@******lynda****** wrote:
I don't suppose the schools would dare now, but in the very few years a teacher actually turned up at RI/ RE it was the headmaster who picked out stories from the bible and had us consider more scientific or logical reasons to explain them, rather than accept a miracle had happened.

This rings a bell, lynda.  When I was a kid in school, we had  "Divinity" lessons.  These were taught by a "Divinity" master. 

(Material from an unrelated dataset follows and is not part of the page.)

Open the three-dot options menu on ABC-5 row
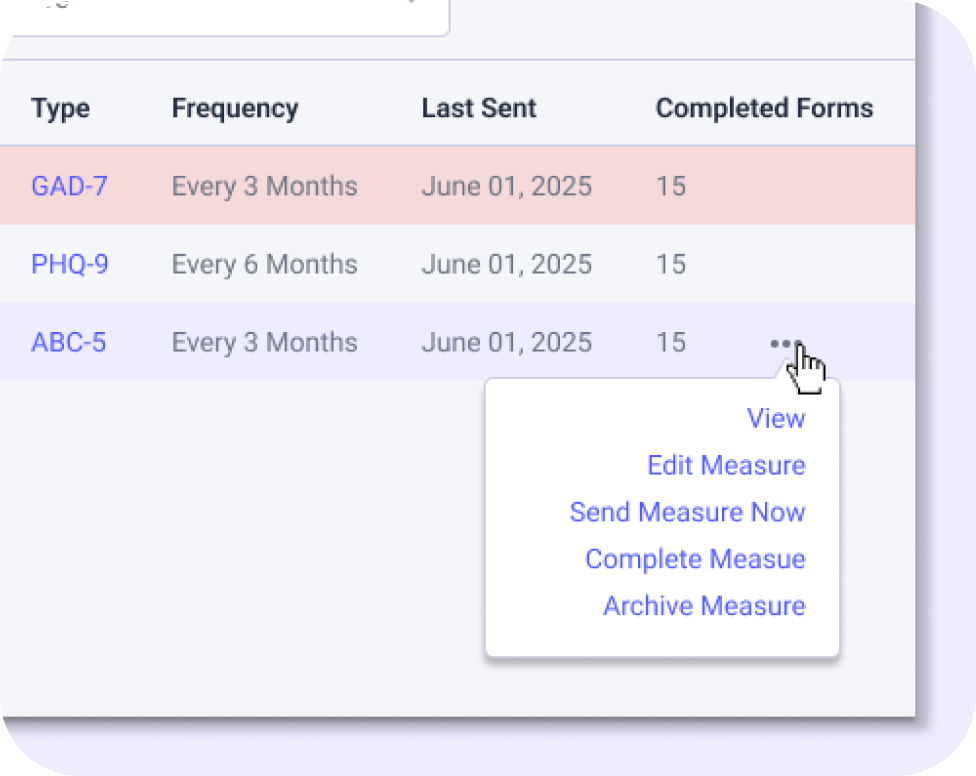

He presented supposedly "scientific" explanations of the miracles in the New Testament.

 

For example:

 

1. The Feeding of a Multitude by 5 Loaves and 2 Fishes.

 

 The Divinity Master explained,  that the multitude actually had ample food-supplies concealed in their clothing.  Which they brought out, when stimulated by the sight of the few fish/loaves. That's to say, the multitude were entirely self-supplied, and not nourished miraculously by an external heavenly source.

 

2. Jesus Walking on the Water

 

The Divinity Master explained,  that Jesus was actually walking on a concealed sand-bank, which lay just below the surface.

 

I must say these explanations greatly disturbed me.  Partly because of their implausability.  But more so, because they seemed to show a deliberate, or perhaps even unconscious, attempt by the Master, to undermine faith in the Bible.

 

Which seemed incongruous to his role as a teacher of Religion.  Why did he do it, do you think?